The task: In the immigration passage below, what kind of visa did the Battered Immigrant Women Protection Act of 2000 create?

Selection:

━━━━━━━━

The Obama Administration has observed that ICE does not have the funding or capacity to deport every potentially removable alien identified by DHS, especially with the increased number of such aliens identified through Secure Communities. In March and June 2011, ICE published a pair of updated agency guidance memoranda governing the use of prosecutorial discretion during immigration enforcement to ensure that removal resources go to high-priority cases.83 (These memoranda are often referred to as the "Morton Memos.") On August 18, 2011, DHS Secretary Janet Napolitano announced in a letter to Senator Richard Durbin and others that the March and June guidance would apply to all DHS immigration agencies.84 DHS and the Department of Justice (DOJ) also created an interagency working group to review about 300,000 pending removal cases on a case-by-case basis to consider administratively closing certain cases, and to conduct expedited reviews of those cases that are not administratively closed. As of May 29, 2012, about 7% of the cases reviewed by the DHS-DOJ working group reportedly had been identified as candidates for administrative closure.85

Some Members of Congress object to the Administration's prosecutorial discretion policies and have argued that for the Administration explicitly to identify certain types of cases that may be closed amounts to an "administrative amnesty"; others describe prosecutorial discretion as a critical tool to prevent misallocation of agency resources.86 The Department of Homeland Security Appropriations Act, FY2013 (H.R. 5855), as passed by the House, would prohibit any funding made available in the act from being used to "finalize, implement, administer, or enforce the 'Morton Memos'." Partly in response to the June 2011 agency guidance, some bills introduced in the 112th Congress would tighten the standards for certain forms of executive branch discretion.87 Other proposed legislation, by contrast, could expand judicial relief from removal by allowing immigration judges to consider factors not currently considered when determining whether to grant cancellation of removal.88

Immigration Provisions of the Violence Against Women Act

The INA includes provisions to assist foreign national victims of domestic abuse.89 These provisions were enacted by Congress with the Immigration Act of 1990 (P.L. 101-649) and the Violence Against Women Act (VAWA) of 1994 (P.L. 103-322, Title IV). They afford benefits to abused foreign nationals and allow them to self-petition for LPR status independently of their U.S. citizen or LPR relatives. Congress reauthorized VAWA in 2000 (VAWA 2000), as part of the larger Victims of Trafficking and Violence Protection Act (TVPA, P.L. 106-386). VAWA 2000 included the Battered Immigrant Women Protection Act of 2000 (Title V). This title created the nonimmigrant U visa for foreign national victims of certain crimes—including domestic abuse—who assist law enforcement. A second VAWA reauthorization in 2005 added protections and expanded eligibility for abused aliens. Program authorizations in VAWA expired in 2011.

━━━━━━━━

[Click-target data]
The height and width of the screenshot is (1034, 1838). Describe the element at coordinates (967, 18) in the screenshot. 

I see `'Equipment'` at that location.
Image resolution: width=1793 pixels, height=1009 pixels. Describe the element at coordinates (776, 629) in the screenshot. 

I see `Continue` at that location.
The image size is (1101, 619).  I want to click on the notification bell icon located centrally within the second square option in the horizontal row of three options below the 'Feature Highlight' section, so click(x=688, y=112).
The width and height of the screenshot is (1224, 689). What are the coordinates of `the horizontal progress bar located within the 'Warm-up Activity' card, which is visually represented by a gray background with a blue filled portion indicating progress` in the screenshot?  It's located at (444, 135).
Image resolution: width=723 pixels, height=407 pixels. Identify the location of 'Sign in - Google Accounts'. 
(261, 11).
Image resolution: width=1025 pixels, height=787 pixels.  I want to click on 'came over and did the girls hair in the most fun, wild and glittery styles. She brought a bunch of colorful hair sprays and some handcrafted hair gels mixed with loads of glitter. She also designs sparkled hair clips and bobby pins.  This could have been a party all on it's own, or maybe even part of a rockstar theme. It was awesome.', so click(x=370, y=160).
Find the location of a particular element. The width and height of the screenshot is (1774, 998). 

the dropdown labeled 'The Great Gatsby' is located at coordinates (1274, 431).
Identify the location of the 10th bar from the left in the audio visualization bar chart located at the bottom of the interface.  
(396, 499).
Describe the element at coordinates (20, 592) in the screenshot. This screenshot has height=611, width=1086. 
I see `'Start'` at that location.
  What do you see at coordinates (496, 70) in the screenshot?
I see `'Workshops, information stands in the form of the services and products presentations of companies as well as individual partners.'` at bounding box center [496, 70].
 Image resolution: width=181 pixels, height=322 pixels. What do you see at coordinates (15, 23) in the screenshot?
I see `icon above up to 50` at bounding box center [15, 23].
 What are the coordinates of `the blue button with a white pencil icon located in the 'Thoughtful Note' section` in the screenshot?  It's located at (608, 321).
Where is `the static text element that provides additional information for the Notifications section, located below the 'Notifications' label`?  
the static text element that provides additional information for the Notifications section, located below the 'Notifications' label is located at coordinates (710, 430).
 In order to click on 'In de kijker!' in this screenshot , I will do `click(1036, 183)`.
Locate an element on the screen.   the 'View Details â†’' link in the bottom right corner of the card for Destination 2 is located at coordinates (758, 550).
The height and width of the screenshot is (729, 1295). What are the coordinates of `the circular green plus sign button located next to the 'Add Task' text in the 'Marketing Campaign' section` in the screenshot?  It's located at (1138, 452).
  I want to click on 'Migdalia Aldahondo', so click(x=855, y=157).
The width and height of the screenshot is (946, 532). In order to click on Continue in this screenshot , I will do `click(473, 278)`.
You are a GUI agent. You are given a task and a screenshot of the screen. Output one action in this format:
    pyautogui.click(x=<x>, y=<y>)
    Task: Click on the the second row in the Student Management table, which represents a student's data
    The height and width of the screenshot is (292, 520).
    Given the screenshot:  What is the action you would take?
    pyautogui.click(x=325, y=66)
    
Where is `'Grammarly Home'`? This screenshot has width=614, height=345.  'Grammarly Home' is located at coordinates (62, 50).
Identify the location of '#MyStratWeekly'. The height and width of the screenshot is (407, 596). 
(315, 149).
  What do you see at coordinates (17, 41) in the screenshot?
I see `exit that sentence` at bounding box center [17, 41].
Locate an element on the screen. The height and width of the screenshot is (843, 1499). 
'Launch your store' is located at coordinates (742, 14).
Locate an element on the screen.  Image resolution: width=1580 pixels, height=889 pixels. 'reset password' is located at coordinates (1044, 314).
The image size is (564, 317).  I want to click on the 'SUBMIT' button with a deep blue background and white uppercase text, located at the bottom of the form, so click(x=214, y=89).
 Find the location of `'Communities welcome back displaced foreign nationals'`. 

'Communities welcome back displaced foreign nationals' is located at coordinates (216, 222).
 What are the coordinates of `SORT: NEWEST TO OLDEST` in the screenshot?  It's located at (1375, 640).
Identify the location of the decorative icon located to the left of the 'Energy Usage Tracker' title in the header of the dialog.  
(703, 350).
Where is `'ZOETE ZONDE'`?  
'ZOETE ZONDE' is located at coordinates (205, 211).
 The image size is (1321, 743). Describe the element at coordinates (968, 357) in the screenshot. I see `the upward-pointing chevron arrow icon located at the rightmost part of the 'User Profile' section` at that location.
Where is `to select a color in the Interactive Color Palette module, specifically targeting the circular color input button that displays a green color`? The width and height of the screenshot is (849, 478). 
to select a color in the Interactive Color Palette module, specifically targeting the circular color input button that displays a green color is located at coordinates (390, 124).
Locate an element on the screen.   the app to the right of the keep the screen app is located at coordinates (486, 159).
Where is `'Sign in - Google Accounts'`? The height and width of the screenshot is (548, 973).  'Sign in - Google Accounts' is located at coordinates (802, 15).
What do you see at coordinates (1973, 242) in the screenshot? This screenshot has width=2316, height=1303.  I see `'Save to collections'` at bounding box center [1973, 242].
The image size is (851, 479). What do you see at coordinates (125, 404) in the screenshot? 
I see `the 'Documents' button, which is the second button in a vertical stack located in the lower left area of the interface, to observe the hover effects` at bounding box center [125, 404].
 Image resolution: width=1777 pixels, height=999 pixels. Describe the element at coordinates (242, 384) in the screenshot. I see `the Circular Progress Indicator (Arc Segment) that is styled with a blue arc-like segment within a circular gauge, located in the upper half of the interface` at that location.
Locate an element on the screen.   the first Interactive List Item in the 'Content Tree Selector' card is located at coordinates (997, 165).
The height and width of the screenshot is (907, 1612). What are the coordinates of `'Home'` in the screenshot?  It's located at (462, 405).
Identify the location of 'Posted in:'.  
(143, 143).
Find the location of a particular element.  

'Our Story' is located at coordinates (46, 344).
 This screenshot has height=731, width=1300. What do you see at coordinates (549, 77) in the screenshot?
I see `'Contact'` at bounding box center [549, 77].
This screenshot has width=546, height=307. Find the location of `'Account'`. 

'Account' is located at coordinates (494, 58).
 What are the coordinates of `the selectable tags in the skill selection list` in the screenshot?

━━━━━━━━

Complete output: It created the nonimmigrant U visa for foreign national victims of certain crimes, including domestic abuse, who assist law enforcement.